((
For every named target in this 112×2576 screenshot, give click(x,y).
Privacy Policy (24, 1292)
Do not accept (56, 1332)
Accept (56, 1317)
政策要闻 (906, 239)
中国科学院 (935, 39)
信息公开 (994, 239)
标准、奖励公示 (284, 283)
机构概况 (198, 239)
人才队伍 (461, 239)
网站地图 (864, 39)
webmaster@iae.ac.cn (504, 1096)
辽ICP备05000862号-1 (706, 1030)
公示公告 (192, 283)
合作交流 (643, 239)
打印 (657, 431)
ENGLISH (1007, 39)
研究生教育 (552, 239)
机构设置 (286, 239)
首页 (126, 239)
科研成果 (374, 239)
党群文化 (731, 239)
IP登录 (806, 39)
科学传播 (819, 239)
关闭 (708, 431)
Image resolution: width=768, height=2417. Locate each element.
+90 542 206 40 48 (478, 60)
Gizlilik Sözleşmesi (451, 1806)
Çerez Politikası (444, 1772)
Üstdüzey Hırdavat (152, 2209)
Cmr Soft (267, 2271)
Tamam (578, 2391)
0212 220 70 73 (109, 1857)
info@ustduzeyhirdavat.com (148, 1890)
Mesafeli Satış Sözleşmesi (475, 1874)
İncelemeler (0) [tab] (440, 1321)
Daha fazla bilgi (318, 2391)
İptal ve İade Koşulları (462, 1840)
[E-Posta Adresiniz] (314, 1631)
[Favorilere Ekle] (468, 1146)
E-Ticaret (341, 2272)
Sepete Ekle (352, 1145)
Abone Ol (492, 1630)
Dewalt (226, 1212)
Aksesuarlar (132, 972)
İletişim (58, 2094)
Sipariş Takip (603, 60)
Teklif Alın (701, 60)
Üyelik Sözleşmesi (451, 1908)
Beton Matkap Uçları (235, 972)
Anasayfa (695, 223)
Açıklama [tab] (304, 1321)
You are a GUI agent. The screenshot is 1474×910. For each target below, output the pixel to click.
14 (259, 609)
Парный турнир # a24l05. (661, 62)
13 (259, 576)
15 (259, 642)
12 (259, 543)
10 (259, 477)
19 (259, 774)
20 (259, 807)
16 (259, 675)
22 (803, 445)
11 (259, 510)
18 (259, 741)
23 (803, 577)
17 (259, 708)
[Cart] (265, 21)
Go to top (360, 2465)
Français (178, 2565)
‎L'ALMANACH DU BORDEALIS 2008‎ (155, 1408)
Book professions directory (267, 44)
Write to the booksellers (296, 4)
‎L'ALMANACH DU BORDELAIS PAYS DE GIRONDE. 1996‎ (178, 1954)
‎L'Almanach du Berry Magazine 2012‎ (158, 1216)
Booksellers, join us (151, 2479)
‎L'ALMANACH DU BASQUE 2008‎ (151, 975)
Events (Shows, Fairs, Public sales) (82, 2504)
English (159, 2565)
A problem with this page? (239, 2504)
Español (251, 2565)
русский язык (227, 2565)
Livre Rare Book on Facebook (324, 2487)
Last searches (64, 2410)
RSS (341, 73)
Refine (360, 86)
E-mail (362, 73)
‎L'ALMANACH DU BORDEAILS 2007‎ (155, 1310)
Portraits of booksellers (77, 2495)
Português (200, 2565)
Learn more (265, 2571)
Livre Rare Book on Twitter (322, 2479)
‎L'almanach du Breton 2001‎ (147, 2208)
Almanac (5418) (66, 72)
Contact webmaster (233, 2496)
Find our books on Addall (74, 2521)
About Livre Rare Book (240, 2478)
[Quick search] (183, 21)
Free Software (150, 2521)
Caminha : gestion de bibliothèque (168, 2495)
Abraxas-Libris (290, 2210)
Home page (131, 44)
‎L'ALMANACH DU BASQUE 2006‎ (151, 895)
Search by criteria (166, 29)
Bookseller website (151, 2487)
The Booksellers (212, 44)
))
Problem to solve: Please rewrite the records from the first line up to and including the line with "Üstdüzey Hırdavat (152, 2209)", replacing "Privacy Policy" with "Privacy Notice" and keeping everything else unchanged.

Complete output:
For every named target in this 112×2576 screenshot, give click(x,y).
Privacy Notice (24, 1292)
Do not accept (56, 1332)
Accept (56, 1317)
政策要闻 (906, 239)
中国科学院 (935, 39)
信息公开 (994, 239)
标准、奖励公示 (284, 283)
机构概况 (198, 239)
人才队伍 (461, 239)
网站地图 (864, 39)
webmaster@iae.ac.cn (504, 1096)
辽ICP备05000862号-1 (706, 1030)
公示公告 (192, 283)
合作交流 (643, 239)
打印 (657, 431)
ENGLISH (1007, 39)
研究生教育 (552, 239)
机构设置 (286, 239)
首页 (126, 239)
科研成果 (374, 239)
党群文化 (731, 239)
IP登录 (806, 39)
科学传播 (819, 239)
关闭 (708, 431)
Image resolution: width=768, height=2417. Locate each element.
+90 542 206 40 48 (478, 60)
Gizlilik Sözleşmesi (451, 1806)
Çerez Politikası (444, 1772)
Üstdüzey Hırdavat (152, 2209)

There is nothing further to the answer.